It is always an interesting — and sometimes fraught — endeavor for a writer of a classic, well-loved series to return to that world after decades away. Sabriel, the first volume in Garth Nix's Old Kingdom series, helped to pioneer the renaissance of YA fantasy 19 years ago.
I read it as a teenager soon after its release, and its delights were both addictive and complex. I could see the echoes of genre giants like Diana Wynne Jones in his playful yet sinister mix of the modern and magical. His meticulous descriptions of necromancy reminded me of Lloyd Alexander's Chronicles of Prydain. And, of course, that mesmerizing system of charter magic, with its beautiful, chilling order, struck a chord that I had first heard in Ursula K. Le Guin's Earthsea novels. Sabriel built upon these and many other influences, but felt delightfully fresh, something I hadn't known I wanted until I read it.
The market, the genre and the audience have indisputably changed in the intervening two decades. The unfortunate flip side to having written a widely loved and influential series (Abhorsen, the last full novel in this universe, was published in 2003) is that those very innovations can start to smell overdone as a generation of writers who have grown up with the work build upon it in their turn.
Reading the much-anticipated Clariel, I felt transported back to that time of first discovery, of pure delight in reading something beautifully done in my genre first love. And yet I also couldn't shake an occasional sense of overfamiliarity, of certain plot and world-building elements having gone just slightly stale.
Part of this rests in Clariel's placement in that often-awkward category of prequel. The novel takes place 600 years before the events of Sabriel, and explains a great deal about the development of that mix of magic and modernity, separated by an ancient wall.
For a true Nix fan, this window into the creation of one of the great worlds of modern fantasy is full of hidden treasures. For a more casual reader, unfortunately, the quasi-renaissance technology and fantasy set pieces may make it easy to overlook the many ways in which Clariel's world and her story are truly distinct.
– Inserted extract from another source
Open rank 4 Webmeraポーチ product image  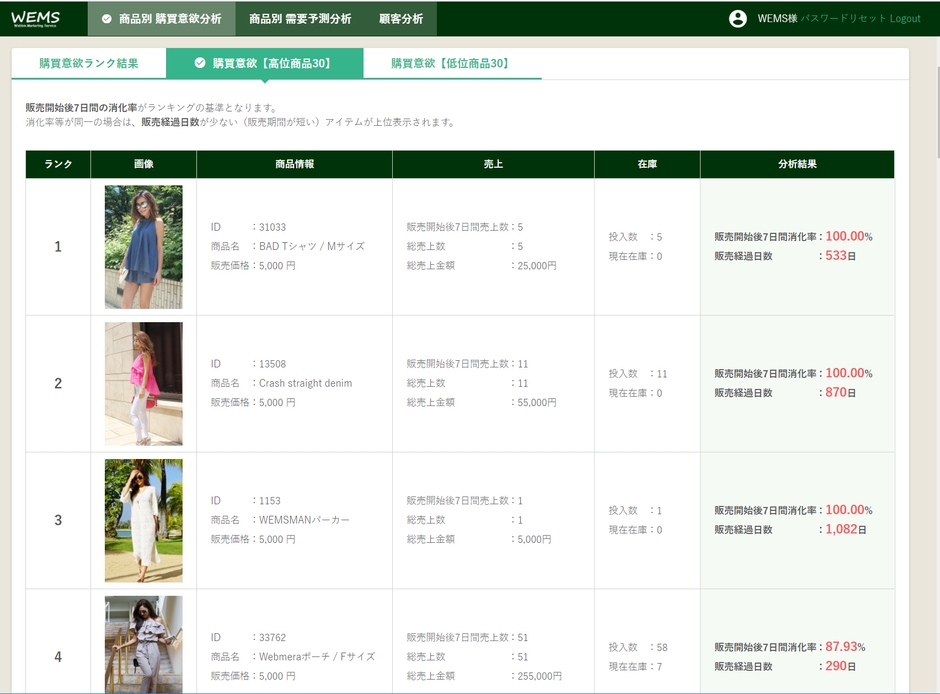[x=143, y=643]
Clariel recounts a hero's journey gone catastrophically wrong. The refrain from all the Abhorsen novels seems particularly apt here: "Does the walker choose the path, or the path the walker?" Because Clariel's fundamental problem is exactly that: no one will let her choose. Everyone wants to use her for something, from her politically powerful goldsmith parents, to the king and even the Abhorsen himself — the famous necromancer who protects the realm. Clariel has a value in their eyes as a woman of noble birth, or as one of the rare people with the power of berserker rage, but no one ever values her own desires.
"What she desperately wanted to do was get out of the city and ... purchase a hunting lodge or forester's hut outside Estwael, to go hunting and fishing and just live in the quiet, cool, shaded world of the forest valleys and the heather-clad hills that she loved."
But while Clariel spends the novel dreaming of her home forest, she never sees it. That longing and that frustration at being manipulated and ignored and enclosed over and over again drives her down a path that gets very dark indeed. This novel is easily understood on its own, but fans of the series will get a particularly chilling reward when it becomes clear who Clariel grows into.
These are the moments when Nix's command of the genre is clear and thrilling. He understands the darkness that is part of every hero's journey, that at some point along her path her greatest enemy will be herself. So many great fantasy narratives play with the temptation of power and anger — generally, so that the hero can overcome them. But what if she doesn't? What if she says yes?
(If there are broad similarities between this basic question and the Star Wars prequel trilogy, one can only wish the latter had been written with the skill and compassion that Nix brings to Clariel.)
I suspect that newcomers won't find this as immediately gripping a read as Sabriel — largely because without context it loses so much resonance — but for Nix's many fans, this will be a welcome return across the wall.